John Scanlon, le secrétaire général de la CITES, note aussi que les saisies d’ivoire illégal sont en augmentation, résultat de «l’intensification des efforts (…) des douanes et de la police et d’un secteur des transports plus vigilant». Ainsi, la semaine passée, le Gabon a annoncé le démantèlement de l’un des principaux réseaux de trafic d’ivoire, signale de son côté Richard Thomas.

Autre hypothèse avancée par John Scanlon: l’augmentation des saisies pourrait être liée à un phénomène de «vente-panique» par des trafiquants redoutant un effondrement des prix avec l’entrée en vigueur imminente d’interdictions dans plusieurs pays, qui réduiraient à terme la demande. «Le cours de l’ivoire aurait déjà baissé de 50% ces dernières années, selon les observations de plusieurs ONG», ajoute-t-il.

Frapper à la tête

Faut-il en conclure que nous sommes à un tournant de la lutte contre le trafic d’animaux menacés d’extinction? «C’est seulement quand nous aurons la confirmation que les taux de braconnage ont bel et bien chuté que nous pourrons conclure qu’une percée a été faite», nuance Richard Thomas. «On n’y est pas encore. Cela dit, la volonté politique (ndlr: d’affronter le problème) n’a jamais été aussi forte. Il y a eu, ces dernières années, deux résolutions de l’Assemblée générale de l’ONU exhortant les gouvernements» à s’en prendre à ces réseaux criminels.

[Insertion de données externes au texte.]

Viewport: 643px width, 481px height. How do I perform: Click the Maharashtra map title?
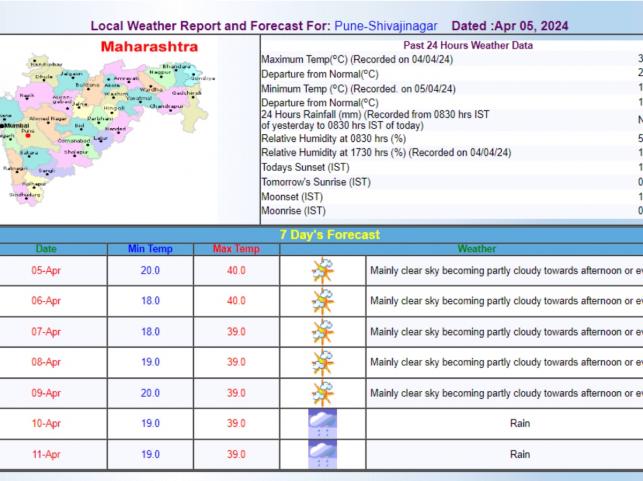click(150, 47)
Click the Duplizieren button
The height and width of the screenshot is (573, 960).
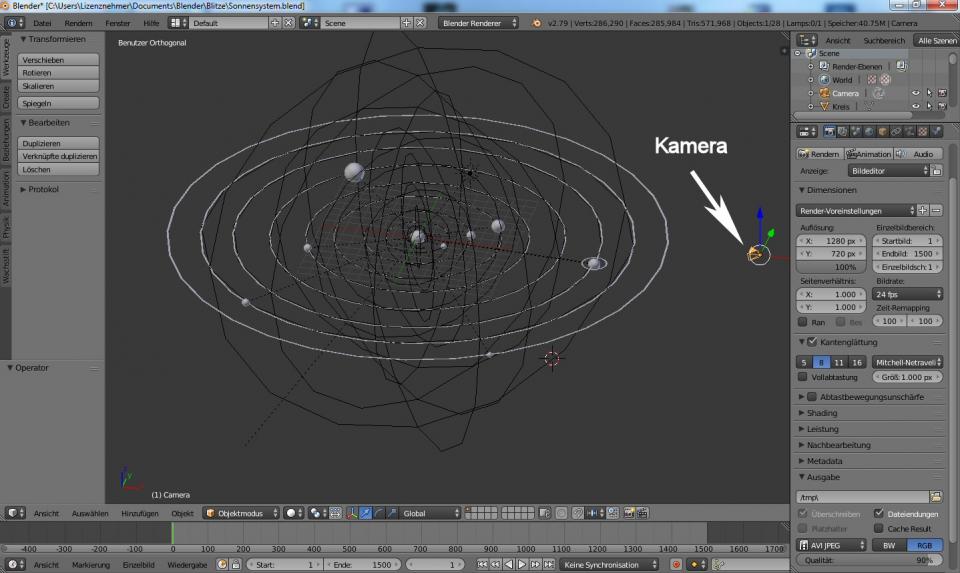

Quant à l’arrestation de Boonchai Bach, le «Corleone» du trafic d’animaux menacés, quelle importance donner à la chute de cet homme soupçonné d’avoir fait passer depuis une décennie des milliers de tonnes d’ivoires d’éléphants et de cornes de rhinocéros d’Afrique en Asie? Sans se prononcer sur ce cas précis, le collaborateur de TRAFFIC relève l’urgence de s’attaquer à la tête des réseaux criminels pour réellement les désorganiser, voire les démanteler. «Il est relativement simple de traquer les braconniers, les passeurs et occasionnellement les distributeurs, mais tous ceux-là sont rapidement remplacés. Pour avoir un effet significatif sur le trafic, il faut pouvoir arrêter ceux qui l’orchestrent.»

Marché très lucratif

Le trafic d’animaux menacés rapporterait environ 23 milliards de dollars par an, selon une évaluation du PNUE, le Programme des Nations Unies pour l’environnement. L’équivalent de deux fois le PIB de pays comme la Tanzanie ou le Kenya. C’est le quatrième plus lucratif des marchés noirs, après le trafic de drogue, puis ceux des êtres humains et des armes. L’Afrique centrale a perdu les trois quarts de ses éléphants depuis 2002. Les rhinocéros sont vingt fois moins nombreux qu’il y a quarante ans. Et pour cause: 1 kg de corne peut valoir 100 000 dollars au marché noir.